### [PROBLEM DETAILS]
For this exercise, repeat exactly the lines below starting at the line holding "You are a computer-use" and ending at the line holding "the pinned tweet", both included, with no extra lines and no pictures.

======== MATERIAL PROVIDED ========

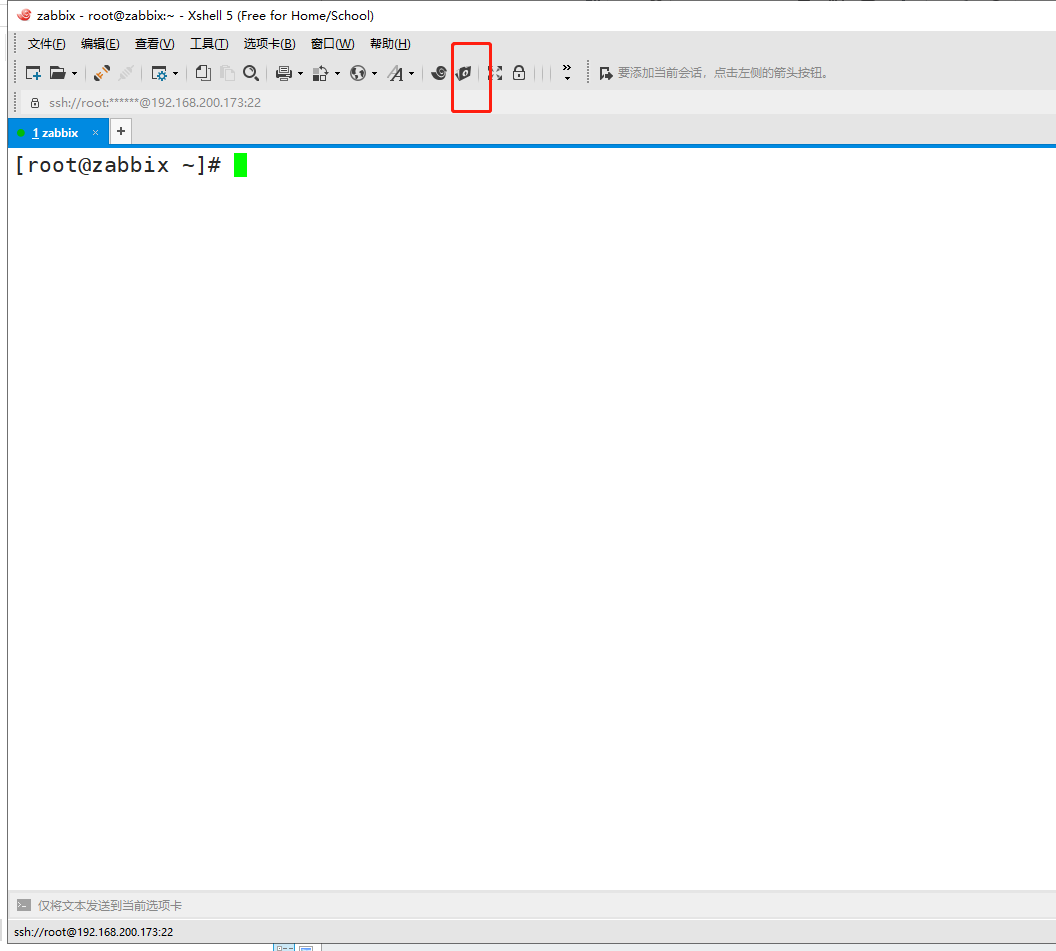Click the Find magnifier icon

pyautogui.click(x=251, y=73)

========
======== MATERIAL PROVIDED ========

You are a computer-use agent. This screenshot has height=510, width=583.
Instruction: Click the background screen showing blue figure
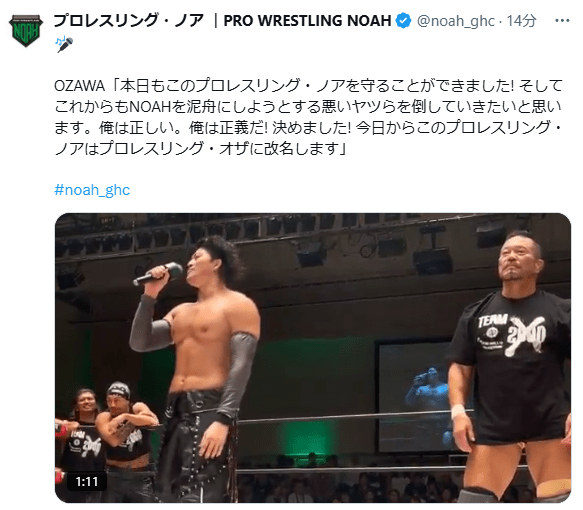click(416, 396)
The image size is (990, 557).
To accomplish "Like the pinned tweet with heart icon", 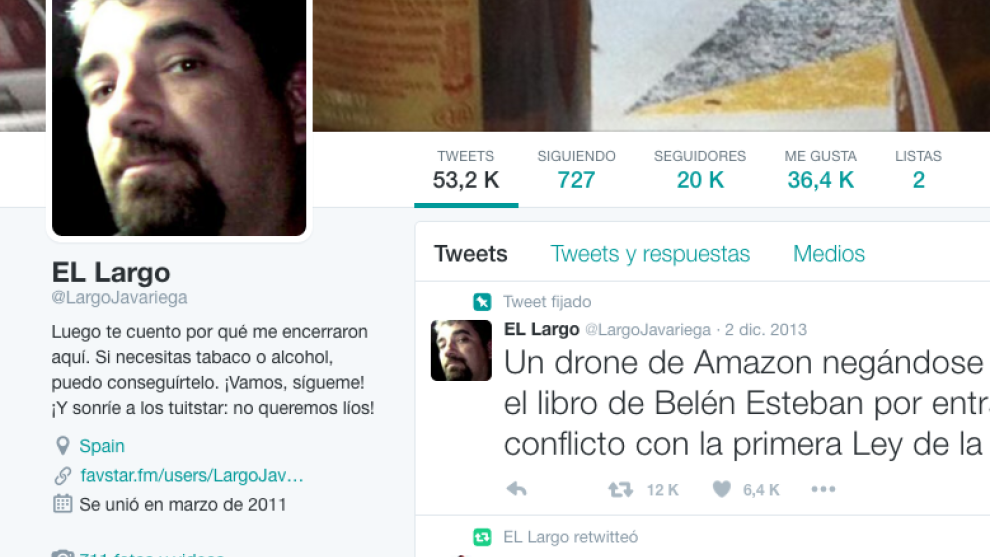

========

### [WRITTEN SOLUTION]
You are a computer-use agent. This screenshot has height=510, width=583.
Instruction: Click the background screen showing blue figure
click(416, 396)
The image size is (990, 557).
To accomplish "Like the pinned tweet with heart icon", 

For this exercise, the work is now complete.